First thing you want to do is edit a couple of things in /.env:

  • TITLE: The title of your photo stream.
  • EMAIL: Your email address (this line is optional, you can remove it).
  • AUTHOR_NAME: Your name.
  • AUTHOR_EMAIL: Your email address (optional).
  • AUTHOR_WEBSITE: Your website (could be the address of this photo stream).
  • DESCRIPTION: Description of your photo stream.
  • BASEURL: Should be left empty or removed ⚠️ Do not change unless you know what you're doing
  • URL: Where will this photo stream live (example: https://maxvoltar.photo), must NOT end with / or links will be messed up.
  • SHOW_RSS_FEED: Set to either 1 or 0 to enable or disable showing the RSS feed button.
  • SHOW_OFFICIAL_GITHUB: Set to either 1 or 0 to enable or disable showing the link to the official github repository.
  • DEFAULT_REVERSE_SORT: Set this to 1 to reverse the photo sort order and show oldest photos first. Defaults to 0.
  • ALLOW_ORDER_SORT_CHANGE: Set this to 1 to allow users to reverse the sort order of the photos.
  • ALLOW_ORIGINAL_DOWNLOAD: Set this to 1 to allow users to download the photos in their original size.
  • ALLOW_INDEXING: Set this to 0 to prevent crawlers from indexing your photo stream by adding meta tag robots. Defaults to 1.
  • ALLOW_IMAGE_SHARING: Set this to 1 to allow users to share images with friends. Defaults to 1.
  • TWITTER_USERNAME: Your Twitter username or remove/comment this line.
  • GITHUB_USERNAME: Your Github username or remove/comment this line.
  • INSTAGRAM_USERNAME: Your Instagram username or remove/comment this line.
  • SYNCUSER: Your username being used by lftp/rsync in the shell scripts to sync your site to your webserver.
  • SYNCPASS: Your password being used by lftp/rsync in the shell scripts to sync your site to your webserver.
  • SYNCSERVER: The URL of your webserver being used by lftp/rsync in the shell scripts where your site will be synced to.
  • SYNCFOLDER: The folder on your webserver being used by lftp/rsync in the shell scripts where your site will be synced to.

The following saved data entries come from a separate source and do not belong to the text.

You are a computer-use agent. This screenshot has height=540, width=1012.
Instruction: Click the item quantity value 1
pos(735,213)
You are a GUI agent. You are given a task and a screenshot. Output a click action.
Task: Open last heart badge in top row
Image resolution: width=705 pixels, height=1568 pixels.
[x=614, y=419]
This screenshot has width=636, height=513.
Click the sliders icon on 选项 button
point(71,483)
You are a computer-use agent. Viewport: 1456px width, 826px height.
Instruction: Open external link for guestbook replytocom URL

Don't include the @-part of your social handles. Links to your Github, Twitter and Instagram profiles are only shown when set.

Advanced

Before publishing your website, Jekyll will resize your photos into 3 different buckets:

  • /photos/large: These are only shown when a user navigates to a photo page. By default these are resized to a maximum of 2048 wide and 2048 tall. If you wish, you can change these by changing the values in /_config.yml (by default they look something like this: resize_to_limit: [2048, 2048]).
  • /photos/thumbnail: These are used in the grid. Photo Stream will load all thumbnails above the fold, then more as you scroll down; all to save bandwidth. Standard size for these is 640 by 640 (max), but you can also change this if needed.
  • /photos/tint: What you see while the page loads its first batch of thumbnails, also used as the background for photo pages. ⚠️ Do not make changes to the tint versions in your config file.